Il est vrai que cela s’est accompagné aussi d’une violence endémique localement, celle des skinheads, dans une perspective nihiliste. Mais ce n’était qu’un aspect de la question et justement, en 1981, le groupe de ska The Specials, de la ville de Coventry, parvint à refléter ce processus dans une chanson : Ghost Town, la ville fantôme.
La chanson eut un réel succès populaire, dans un contexte explosif: il y eut 35 émeutes urbaines en Angleterre cette année. Et en plus du succès, la chanson obtint une grande reconnaissance culturelle, devenant le symbole de l’effondrement de la vie culturelle des villes moyennes. Le groupe, relevant de la scène skinhead non raciste et engagée à gauche, dut d’ailleurs cesser son activité sous la pression du nihilisme ambiant et de la brutalité d’extrême-droite.
This town (town) is coming like a ghost town
All the clubs have been closed down
This place (town) is coming like a ghost town
Bands won’t play no more
Too much fighting on the dance floor
Cette ville (ville) devient comme une ville fantôme
Tous les clubs ont été fermés
Cet endroit (ville) devient comme une ville fantôme
Les groupes ne joueront plus
Trop de bagarres sur la piste de danse
Do you remember the good old days before the ghost town?
We danced and sang, and the music played in a de boomtown
This town (town) is coming like a ghost town
Why must the youth fight against themselves?
Vous souvenez-vous du bon vieux temps avant la ville fantôme ?
Nous avons dansé et chanté, et la musique était joué dans une ville en plein essor
Cette ville (ville) devient comme une ville fantôme
Pourquoi les jeunes doivent-ils lutter contre eux-mêmes ?

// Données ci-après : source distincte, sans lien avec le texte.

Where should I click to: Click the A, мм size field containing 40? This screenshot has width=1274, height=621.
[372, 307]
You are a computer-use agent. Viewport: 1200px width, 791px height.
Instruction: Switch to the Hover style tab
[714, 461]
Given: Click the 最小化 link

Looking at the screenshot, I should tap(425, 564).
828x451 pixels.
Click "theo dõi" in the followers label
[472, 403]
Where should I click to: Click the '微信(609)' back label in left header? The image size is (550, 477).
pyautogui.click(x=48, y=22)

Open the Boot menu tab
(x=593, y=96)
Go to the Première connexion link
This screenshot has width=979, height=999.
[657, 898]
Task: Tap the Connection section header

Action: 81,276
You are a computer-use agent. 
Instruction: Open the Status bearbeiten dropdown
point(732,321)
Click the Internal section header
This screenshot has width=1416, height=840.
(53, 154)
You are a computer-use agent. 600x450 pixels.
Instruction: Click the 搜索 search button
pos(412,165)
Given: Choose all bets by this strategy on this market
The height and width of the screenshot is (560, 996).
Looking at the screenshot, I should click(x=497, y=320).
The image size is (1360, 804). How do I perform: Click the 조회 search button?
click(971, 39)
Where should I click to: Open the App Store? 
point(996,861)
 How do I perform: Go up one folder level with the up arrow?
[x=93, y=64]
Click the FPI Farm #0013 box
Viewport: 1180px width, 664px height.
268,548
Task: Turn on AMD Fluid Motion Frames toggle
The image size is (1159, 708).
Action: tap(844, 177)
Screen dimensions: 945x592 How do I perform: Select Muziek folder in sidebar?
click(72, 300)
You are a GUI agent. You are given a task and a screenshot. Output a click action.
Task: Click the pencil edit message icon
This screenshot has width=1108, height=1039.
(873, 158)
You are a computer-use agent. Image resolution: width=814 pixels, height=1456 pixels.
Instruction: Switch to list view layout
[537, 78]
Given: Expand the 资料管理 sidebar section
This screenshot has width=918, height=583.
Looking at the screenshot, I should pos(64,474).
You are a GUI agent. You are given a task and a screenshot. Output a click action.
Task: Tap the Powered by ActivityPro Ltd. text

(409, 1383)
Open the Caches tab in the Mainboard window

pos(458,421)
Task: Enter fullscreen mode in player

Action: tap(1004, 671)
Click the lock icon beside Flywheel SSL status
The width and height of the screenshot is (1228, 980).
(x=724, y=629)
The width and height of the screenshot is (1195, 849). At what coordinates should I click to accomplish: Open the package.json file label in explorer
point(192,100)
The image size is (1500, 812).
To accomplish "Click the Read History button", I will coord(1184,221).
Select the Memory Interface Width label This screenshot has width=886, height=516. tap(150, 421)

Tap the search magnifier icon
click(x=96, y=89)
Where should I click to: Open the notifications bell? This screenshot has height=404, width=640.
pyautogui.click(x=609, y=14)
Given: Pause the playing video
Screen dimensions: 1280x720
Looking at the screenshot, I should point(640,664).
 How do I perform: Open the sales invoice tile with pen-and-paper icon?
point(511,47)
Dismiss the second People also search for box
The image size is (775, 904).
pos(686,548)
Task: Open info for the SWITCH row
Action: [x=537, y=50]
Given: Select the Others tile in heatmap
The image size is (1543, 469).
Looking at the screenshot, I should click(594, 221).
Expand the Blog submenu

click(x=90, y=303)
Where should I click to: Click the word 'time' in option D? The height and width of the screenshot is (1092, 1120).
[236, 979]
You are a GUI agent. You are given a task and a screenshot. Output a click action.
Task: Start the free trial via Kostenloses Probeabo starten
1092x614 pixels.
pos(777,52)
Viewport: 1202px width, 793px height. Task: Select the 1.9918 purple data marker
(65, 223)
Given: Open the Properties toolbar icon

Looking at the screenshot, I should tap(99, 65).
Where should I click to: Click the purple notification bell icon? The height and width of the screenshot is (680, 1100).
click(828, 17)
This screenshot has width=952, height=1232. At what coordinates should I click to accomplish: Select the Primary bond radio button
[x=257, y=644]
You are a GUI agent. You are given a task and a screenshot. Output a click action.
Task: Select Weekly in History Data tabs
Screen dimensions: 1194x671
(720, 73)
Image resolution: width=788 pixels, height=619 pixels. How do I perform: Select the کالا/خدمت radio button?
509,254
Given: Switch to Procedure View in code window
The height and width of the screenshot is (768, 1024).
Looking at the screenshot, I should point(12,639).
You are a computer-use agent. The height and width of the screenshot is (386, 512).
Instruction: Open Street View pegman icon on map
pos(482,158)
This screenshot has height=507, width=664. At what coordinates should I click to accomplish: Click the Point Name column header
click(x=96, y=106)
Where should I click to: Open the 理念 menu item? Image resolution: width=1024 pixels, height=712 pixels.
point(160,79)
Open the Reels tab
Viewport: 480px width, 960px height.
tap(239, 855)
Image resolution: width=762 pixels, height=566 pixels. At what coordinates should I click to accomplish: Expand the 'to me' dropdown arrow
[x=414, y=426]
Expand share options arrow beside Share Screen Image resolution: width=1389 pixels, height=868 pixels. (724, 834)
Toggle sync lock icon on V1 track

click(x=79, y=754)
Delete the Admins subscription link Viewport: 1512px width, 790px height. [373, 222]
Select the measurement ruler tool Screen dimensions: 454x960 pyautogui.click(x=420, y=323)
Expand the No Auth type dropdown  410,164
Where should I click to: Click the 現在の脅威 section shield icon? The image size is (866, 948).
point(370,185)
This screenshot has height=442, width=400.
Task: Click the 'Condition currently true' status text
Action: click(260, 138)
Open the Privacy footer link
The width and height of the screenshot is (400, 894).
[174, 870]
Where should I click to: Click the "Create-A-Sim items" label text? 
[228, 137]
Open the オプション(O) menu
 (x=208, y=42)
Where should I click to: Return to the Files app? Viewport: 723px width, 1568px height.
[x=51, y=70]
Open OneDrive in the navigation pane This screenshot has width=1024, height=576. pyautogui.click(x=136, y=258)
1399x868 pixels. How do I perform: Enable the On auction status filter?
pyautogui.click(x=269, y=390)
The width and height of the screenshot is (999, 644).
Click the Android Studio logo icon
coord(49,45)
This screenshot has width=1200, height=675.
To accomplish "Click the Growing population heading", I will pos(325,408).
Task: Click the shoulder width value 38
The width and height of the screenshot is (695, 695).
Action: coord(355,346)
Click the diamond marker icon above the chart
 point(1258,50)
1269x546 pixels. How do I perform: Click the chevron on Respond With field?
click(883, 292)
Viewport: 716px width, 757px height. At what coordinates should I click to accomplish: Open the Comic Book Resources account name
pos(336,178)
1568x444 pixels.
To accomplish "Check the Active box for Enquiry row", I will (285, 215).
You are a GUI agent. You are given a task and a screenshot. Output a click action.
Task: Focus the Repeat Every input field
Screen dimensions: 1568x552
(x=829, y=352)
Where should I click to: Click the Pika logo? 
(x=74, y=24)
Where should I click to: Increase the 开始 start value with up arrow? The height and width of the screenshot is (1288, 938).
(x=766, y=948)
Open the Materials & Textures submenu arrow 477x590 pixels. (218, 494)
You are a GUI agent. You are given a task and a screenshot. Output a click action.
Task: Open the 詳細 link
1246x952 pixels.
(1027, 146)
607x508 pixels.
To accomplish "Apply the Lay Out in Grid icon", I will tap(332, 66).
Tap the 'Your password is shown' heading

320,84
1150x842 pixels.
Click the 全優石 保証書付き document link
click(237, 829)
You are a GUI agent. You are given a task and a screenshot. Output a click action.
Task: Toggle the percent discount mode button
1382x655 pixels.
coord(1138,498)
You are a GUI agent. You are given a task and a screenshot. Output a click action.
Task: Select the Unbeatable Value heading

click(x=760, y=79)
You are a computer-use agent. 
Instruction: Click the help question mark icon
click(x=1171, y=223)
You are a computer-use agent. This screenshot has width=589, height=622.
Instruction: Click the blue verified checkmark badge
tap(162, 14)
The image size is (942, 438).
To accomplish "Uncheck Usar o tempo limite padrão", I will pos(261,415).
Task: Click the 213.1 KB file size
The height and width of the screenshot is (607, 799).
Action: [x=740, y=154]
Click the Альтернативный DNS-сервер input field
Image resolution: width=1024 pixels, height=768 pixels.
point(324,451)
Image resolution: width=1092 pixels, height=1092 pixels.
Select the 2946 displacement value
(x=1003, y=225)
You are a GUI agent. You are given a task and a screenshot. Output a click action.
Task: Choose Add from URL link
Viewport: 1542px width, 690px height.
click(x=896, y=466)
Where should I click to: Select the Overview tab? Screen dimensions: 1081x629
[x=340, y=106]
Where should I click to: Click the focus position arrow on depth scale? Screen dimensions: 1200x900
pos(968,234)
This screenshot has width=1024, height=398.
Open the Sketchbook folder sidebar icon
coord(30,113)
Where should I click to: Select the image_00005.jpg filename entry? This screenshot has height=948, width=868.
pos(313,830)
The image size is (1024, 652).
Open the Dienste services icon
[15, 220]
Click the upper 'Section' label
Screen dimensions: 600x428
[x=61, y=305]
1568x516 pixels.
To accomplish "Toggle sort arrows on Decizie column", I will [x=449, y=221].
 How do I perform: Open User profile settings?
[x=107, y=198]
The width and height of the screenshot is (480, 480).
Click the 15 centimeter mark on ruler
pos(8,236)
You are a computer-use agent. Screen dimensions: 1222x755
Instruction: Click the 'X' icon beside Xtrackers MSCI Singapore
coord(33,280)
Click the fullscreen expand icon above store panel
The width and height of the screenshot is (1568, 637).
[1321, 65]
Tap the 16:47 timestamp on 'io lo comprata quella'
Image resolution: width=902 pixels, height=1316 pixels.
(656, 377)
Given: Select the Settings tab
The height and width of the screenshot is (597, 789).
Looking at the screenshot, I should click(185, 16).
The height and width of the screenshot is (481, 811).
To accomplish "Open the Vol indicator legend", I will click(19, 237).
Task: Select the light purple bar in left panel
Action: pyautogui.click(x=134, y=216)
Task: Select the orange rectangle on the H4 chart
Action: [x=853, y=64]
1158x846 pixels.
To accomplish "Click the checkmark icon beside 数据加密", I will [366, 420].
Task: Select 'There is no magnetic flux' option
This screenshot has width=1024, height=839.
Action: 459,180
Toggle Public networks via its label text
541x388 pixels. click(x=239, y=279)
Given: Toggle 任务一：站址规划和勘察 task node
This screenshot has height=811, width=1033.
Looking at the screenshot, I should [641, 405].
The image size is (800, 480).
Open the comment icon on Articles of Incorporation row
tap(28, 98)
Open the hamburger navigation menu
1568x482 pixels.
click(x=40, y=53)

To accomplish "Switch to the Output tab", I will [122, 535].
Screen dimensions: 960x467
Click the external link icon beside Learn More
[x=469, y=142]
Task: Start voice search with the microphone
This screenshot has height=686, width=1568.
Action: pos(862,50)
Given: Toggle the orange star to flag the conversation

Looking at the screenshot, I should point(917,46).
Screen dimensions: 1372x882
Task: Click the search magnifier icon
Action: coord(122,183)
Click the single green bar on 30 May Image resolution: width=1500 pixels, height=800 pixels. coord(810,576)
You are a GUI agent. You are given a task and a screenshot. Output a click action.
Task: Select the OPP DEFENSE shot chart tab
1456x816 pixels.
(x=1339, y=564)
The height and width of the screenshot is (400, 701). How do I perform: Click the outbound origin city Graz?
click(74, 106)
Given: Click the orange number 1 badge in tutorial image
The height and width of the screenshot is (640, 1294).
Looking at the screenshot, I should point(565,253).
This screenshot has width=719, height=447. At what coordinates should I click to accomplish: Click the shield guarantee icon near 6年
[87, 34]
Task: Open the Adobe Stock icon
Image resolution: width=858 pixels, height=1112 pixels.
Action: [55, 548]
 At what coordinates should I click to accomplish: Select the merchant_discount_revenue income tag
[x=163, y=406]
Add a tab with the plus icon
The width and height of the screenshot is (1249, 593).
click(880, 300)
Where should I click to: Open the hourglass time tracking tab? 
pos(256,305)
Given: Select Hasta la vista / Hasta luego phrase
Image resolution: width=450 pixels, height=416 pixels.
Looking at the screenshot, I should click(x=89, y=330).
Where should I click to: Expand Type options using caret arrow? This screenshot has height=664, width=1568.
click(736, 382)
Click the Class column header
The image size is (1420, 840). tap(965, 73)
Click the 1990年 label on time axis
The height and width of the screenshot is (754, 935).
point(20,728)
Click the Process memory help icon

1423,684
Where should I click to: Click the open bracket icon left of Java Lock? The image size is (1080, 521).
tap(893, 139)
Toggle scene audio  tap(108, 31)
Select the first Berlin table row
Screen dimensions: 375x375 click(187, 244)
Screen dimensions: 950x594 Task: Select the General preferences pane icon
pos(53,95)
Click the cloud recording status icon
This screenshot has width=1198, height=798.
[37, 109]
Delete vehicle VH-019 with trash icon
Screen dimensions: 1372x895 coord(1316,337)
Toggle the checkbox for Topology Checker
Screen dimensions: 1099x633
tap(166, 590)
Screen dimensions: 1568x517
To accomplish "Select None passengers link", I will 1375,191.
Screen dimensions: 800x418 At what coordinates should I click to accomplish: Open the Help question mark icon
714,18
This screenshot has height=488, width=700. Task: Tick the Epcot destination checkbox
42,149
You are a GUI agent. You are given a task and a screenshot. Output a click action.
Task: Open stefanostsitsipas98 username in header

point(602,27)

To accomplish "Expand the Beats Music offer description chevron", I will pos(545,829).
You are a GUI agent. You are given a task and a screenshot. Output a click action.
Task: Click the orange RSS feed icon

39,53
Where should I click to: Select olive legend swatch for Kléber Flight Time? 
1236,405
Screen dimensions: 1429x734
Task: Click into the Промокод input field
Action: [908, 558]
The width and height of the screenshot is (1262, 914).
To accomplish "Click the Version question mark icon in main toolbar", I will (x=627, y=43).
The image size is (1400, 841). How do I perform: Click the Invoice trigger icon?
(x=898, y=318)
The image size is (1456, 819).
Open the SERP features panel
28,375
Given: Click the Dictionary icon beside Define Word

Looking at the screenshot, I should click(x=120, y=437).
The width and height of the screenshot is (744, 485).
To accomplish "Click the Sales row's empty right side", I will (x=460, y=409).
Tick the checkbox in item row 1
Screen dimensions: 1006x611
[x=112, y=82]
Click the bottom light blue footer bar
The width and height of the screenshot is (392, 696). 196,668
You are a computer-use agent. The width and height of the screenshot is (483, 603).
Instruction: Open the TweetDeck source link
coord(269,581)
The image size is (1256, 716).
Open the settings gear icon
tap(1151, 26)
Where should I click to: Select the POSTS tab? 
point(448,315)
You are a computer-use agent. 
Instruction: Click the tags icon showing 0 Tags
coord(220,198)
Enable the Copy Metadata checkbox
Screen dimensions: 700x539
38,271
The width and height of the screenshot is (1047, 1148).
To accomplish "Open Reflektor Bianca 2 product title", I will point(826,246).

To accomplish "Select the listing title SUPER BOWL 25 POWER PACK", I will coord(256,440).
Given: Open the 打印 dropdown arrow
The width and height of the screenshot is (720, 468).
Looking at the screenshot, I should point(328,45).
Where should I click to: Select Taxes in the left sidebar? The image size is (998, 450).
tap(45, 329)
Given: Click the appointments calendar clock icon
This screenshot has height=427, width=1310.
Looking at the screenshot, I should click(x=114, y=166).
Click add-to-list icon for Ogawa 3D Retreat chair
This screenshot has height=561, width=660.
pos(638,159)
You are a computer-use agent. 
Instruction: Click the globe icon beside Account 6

Government leaving the youth on the shelf
This place (town) is coming like a ghost town
No job to be found in this country
Can’t go on no more
The people getting angry
This town is coming like a ghost town
Le gouvernement laisse les jeunes de côté
et endroit (ville) devient comme une ville fantôme
Aucun emploi à trouver dans ce pays
Je ne peux plus continuer
Les gens deviennent en colère
Cette ville devient comme une ville fantôme
Voici également une expression moins positive de l’époque, expression justement d’une rage intériorisée, avec le classique skinhead « Coventry » de Business, de 1983. Si la démarche n’est pas raciste (une gageure dans la scène skinhead alors) et reste populaire, la chanson est comme l’ensemble des chansons de Business composée de lamentations : nous sommes incompris, la police nous en veut tout le temps, nous sommes toujours du mauvais côté quoi qu’il arrive, etc.
Il y a une réelle dignité des classes laborieuses, mais c’est enfermé sur soi-même.